▶ _ESERCIZIO_
Riscrivi come tabella Markdown le righe dei record dalla riga che contiene "The height and width of the screenshot is (727, 828)." fino all'ultima riga dei record compresa, omettendo le righe vuote. Usa due colonne: Numero, con il numero progressivo della riga, e Contenuto, con il testo della riga.

▶ _RECORD SALVATI_
===
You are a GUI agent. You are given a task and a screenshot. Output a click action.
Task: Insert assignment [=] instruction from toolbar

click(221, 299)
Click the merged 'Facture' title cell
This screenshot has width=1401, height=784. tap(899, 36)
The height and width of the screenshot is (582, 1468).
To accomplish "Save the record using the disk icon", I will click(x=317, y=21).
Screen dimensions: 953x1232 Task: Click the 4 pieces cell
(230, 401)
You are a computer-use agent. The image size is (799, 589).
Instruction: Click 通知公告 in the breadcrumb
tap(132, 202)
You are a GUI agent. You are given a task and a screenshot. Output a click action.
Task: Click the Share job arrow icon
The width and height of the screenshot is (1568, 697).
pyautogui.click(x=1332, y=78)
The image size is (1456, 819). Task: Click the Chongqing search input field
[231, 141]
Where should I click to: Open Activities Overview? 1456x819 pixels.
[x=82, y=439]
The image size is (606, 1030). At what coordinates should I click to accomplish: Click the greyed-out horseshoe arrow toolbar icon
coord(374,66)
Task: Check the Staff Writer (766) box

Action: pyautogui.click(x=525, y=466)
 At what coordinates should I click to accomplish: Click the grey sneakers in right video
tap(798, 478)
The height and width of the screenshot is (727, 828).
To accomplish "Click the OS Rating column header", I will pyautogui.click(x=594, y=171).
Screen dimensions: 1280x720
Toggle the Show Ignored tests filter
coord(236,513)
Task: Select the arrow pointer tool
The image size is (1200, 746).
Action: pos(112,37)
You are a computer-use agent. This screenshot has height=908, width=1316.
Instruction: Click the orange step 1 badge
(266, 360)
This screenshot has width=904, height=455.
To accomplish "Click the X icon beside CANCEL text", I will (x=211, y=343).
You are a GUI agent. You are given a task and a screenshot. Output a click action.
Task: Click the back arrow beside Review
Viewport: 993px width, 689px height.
===
▶ _SOLUZIONE_
| Numero | Contenuto |
|---|---|
| 1 | The height and width of the screenshot is (727, 828). |
| 2 | To accomplish "Click the OS Rating column header", I will pyautogui.click(x=594, y=171). |
| 3 | Screen dimensions: 1280x720 |
| 4 | Toggle the Show Ignored tests filter |
| 5 | coord(236,513) |
| 6 | Task: Select the arrow pointer tool |
| 7 | The image size is (1200, 746). |
| 8 | Action: pos(112,37) |
| 9 | You are a computer-use agent. This screenshot has height=908, width=1316. |
| 10 | Instruction: Click the orange step 1 badge |
| 11 | (266, 360) |
| 12 | This screenshot has width=904, height=455. |
| 13 | To accomplish "Click the X icon beside CANCEL text", I will (x=211, y=343). |
| 14 | You are a GUI agent. You are given a task and a screenshot. Output a click action. |
| 15 | Task: Click the back arrow beside Review |
| 16 | Viewport: 993px width, 689px height. |